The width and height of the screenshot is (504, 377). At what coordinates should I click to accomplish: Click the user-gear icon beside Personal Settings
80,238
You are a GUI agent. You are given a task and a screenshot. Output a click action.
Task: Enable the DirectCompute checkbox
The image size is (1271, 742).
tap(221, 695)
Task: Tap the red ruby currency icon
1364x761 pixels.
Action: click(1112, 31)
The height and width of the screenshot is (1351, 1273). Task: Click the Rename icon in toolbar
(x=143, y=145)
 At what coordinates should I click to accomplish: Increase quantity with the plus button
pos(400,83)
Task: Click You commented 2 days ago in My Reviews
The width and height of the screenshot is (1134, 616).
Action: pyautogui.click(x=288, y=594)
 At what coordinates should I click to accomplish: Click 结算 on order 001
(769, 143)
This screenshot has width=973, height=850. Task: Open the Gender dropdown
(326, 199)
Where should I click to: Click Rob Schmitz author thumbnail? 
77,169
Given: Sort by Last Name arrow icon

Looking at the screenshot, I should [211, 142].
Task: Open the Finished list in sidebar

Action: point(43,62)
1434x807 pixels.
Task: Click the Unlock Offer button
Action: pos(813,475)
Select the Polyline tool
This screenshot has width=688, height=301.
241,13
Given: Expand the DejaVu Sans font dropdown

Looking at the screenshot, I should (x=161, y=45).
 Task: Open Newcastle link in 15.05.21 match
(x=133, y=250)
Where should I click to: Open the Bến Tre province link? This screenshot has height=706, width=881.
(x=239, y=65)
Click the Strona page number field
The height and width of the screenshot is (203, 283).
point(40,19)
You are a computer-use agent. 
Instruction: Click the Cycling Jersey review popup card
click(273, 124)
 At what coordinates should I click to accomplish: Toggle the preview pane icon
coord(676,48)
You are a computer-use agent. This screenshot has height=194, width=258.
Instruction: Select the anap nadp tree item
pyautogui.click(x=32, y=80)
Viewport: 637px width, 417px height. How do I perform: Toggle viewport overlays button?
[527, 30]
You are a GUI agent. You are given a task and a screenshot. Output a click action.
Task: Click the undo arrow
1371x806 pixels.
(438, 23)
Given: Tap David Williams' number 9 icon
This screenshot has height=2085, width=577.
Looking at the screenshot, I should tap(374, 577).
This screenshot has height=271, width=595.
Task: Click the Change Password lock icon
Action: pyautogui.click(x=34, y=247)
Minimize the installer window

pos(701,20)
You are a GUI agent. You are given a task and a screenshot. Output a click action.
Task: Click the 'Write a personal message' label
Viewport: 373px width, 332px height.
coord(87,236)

++++++++

▸ WHAT YOU WILL DO: What you write must be the entries restated word for word, from the opening line through the one holding "Task: Click the undo arrow", with nothing else.

▸ RESULT FOR THIS EXERCISE:
The width and height of the screenshot is (504, 377). At what coordinates should I click to accomplish: Click the user-gear icon beside Personal Settings
80,238
You are a GUI agent. You are given a task and a screenshot. Output a click action.
Task: Enable the DirectCompute checkbox
The image size is (1271, 742).
tap(221, 695)
Task: Tap the red ruby currency icon
1364x761 pixels.
Action: click(1112, 31)
The height and width of the screenshot is (1351, 1273). Task: Click the Rename icon in toolbar
(x=143, y=145)
 At what coordinates should I click to accomplish: Increase quantity with the plus button
pos(400,83)
Task: Click You commented 2 days ago in My Reviews
The width and height of the screenshot is (1134, 616).
Action: pyautogui.click(x=288, y=594)
 At what coordinates should I click to accomplish: Click 结算 on order 001
(769, 143)
This screenshot has width=973, height=850. Task: Open the Gender dropdown
(326, 199)
Where should I click to: Click Rob Schmitz author thumbnail? 
77,169
Given: Sort by Last Name arrow icon

Looking at the screenshot, I should [211, 142].
Task: Open the Finished list in sidebar

Action: point(43,62)
1434x807 pixels.
Task: Click the Unlock Offer button
Action: pos(813,475)
Select the Polyline tool
This screenshot has width=688, height=301.
241,13
Given: Expand the DejaVu Sans font dropdown

Looking at the screenshot, I should (x=161, y=45).
 Task: Open Newcastle link in 15.05.21 match
(x=133, y=250)
Where should I click to: Open the Bến Tre province link? This screenshot has height=706, width=881.
(x=239, y=65)
Click the Strona page number field
The height and width of the screenshot is (203, 283).
point(40,19)
You are a computer-use agent. 
Instruction: Click the Cycling Jersey review popup card
click(273, 124)
 At what coordinates should I click to accomplish: Toggle the preview pane icon
coord(676,48)
You are a computer-use agent. This screenshot has height=194, width=258.
Instruction: Select the anap nadp tree item
pyautogui.click(x=32, y=80)
Viewport: 637px width, 417px height. How do I perform: Toggle viewport overlays button?
[527, 30]
You are a GUI agent. You are given a task and a screenshot. Output a click action.
Task: Click the undo arrow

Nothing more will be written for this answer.